-- Start of Selected text --

# Hay or straw for nesting material????



## outcold00 (Aug 6, 2007)

Which is better for nesting material hay or straw?


----------



## Crazy Pete (Nov 13, 2008)

I wouldn't use either they hold moisture, I use pine needles.
Dave


----------



## tjc1 (Aug 22, 2012)

pine needles are great. Also tobacco stems. Some of my rollers absolutely love the stems and they are a bug deterrent.


----------



## outcold00 (Aug 6, 2007)

My options are hay or straw. So, which ones would you use and why?


----------



## tjc1 (Aug 22, 2012)

I am not sure but isnt straw clean as hay has seeds in it and then more likely to have bugs and vermin. Just a shot in the dark on that


----------



## spirit wings (Mar 29, 2008)

I would use clean horse hay or hay for rabbits, it should be sweet smelling and clean of dust. straw is hollow inside and have heard it can harbor pests and hold moisture inside it and have fugal issues. mine seem to like my horse hay and have used it without problemos for a few years.


----------



## NZ Pigeon (Nov 12, 2011)

I have used both with no issues, Get good quality hay and straw and aslong as your lofts are dry they will work fine.

Is there no possible way you can get pine needles as they are by far the best, Its what I use now.

-- End of Selected text --
-- Start of Dataset content --

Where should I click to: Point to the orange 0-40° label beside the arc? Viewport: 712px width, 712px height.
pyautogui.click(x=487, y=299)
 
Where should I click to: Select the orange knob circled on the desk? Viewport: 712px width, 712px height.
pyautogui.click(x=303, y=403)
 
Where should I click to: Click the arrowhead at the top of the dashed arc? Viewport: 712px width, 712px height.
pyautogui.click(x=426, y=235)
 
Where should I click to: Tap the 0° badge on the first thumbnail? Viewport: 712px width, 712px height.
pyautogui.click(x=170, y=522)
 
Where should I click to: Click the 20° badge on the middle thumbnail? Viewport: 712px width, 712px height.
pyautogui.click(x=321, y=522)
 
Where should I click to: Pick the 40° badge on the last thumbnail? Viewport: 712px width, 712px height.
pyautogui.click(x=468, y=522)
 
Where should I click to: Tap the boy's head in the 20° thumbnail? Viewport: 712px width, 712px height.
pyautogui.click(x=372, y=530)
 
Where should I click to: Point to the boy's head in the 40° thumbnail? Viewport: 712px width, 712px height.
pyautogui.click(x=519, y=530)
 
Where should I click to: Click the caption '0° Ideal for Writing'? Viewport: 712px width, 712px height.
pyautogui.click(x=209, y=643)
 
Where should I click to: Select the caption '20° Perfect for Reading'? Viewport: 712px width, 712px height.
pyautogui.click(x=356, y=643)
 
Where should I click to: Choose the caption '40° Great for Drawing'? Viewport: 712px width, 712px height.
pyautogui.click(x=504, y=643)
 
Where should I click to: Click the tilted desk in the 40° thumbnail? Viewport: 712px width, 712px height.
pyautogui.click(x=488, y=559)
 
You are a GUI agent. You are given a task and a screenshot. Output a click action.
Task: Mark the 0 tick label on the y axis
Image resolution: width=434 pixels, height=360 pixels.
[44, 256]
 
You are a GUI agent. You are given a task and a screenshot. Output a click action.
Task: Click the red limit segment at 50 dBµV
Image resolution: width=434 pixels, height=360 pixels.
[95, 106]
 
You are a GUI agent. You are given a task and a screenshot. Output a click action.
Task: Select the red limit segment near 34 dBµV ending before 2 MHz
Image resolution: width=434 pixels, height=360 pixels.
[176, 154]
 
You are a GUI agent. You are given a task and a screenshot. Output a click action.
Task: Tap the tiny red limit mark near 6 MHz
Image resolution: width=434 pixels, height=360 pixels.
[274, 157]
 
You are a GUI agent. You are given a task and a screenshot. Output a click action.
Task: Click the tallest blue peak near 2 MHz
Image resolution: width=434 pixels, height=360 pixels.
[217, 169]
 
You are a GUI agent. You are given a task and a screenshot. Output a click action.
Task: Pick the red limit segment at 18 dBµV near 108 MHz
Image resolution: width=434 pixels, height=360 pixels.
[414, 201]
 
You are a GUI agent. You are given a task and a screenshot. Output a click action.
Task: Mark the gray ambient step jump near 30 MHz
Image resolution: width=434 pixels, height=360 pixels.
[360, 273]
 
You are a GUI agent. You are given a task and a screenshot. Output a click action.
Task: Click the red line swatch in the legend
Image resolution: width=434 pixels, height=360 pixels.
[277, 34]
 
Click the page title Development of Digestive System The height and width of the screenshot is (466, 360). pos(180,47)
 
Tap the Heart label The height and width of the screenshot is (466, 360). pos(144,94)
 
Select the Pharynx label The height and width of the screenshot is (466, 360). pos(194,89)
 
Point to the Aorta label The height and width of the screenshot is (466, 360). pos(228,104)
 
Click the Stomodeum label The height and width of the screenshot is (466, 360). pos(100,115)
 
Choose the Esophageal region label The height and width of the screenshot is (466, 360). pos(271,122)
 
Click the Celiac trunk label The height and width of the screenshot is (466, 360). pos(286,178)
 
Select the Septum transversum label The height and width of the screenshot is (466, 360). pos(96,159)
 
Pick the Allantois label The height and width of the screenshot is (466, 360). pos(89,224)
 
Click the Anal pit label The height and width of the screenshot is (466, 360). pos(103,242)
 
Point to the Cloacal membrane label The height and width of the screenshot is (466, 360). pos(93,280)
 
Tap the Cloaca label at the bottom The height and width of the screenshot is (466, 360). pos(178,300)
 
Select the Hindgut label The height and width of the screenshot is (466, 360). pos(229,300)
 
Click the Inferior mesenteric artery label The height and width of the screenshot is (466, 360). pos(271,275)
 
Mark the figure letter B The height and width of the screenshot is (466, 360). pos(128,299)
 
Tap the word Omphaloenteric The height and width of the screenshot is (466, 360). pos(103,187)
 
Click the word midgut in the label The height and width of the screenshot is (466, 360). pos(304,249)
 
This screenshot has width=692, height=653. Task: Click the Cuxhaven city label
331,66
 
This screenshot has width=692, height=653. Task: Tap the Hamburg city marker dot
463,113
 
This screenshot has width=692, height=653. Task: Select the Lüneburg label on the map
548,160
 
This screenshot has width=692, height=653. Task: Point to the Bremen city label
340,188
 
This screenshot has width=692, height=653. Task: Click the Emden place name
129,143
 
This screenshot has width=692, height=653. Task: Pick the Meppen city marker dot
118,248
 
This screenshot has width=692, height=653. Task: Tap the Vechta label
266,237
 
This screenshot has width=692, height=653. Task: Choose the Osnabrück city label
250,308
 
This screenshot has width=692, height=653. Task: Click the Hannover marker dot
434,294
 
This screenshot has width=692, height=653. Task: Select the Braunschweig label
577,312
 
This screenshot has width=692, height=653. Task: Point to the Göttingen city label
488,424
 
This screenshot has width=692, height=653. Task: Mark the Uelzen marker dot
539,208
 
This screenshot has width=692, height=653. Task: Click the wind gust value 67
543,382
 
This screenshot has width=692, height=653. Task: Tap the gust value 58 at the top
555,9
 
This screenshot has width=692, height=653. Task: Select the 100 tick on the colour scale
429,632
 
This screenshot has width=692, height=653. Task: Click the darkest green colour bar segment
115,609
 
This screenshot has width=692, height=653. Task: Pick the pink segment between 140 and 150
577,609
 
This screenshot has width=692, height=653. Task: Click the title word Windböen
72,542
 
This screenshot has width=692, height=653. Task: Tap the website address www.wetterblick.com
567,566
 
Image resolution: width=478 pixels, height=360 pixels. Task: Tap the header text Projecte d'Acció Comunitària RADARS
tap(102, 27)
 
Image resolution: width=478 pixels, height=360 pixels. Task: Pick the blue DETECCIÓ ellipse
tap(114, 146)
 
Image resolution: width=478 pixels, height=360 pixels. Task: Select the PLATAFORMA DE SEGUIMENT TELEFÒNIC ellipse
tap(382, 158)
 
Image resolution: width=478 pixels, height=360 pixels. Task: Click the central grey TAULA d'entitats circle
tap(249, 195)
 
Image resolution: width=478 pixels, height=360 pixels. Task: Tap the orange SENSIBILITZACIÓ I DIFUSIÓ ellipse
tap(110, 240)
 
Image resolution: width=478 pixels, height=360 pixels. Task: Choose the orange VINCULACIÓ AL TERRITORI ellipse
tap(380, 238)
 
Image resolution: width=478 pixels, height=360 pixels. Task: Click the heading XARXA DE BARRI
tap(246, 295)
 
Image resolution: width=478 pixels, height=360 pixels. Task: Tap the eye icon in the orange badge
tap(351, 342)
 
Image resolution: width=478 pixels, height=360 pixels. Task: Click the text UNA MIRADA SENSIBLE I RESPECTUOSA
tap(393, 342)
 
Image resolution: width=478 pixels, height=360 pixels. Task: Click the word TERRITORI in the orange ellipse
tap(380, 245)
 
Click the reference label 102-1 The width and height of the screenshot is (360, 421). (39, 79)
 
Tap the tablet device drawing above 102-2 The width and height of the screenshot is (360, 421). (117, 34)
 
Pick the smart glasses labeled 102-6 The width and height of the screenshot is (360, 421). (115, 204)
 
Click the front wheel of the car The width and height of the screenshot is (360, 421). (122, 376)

-- End of Dataset content --

In the nesting-material thread, what does tjc1 say tobacco stems deter?

Bugs.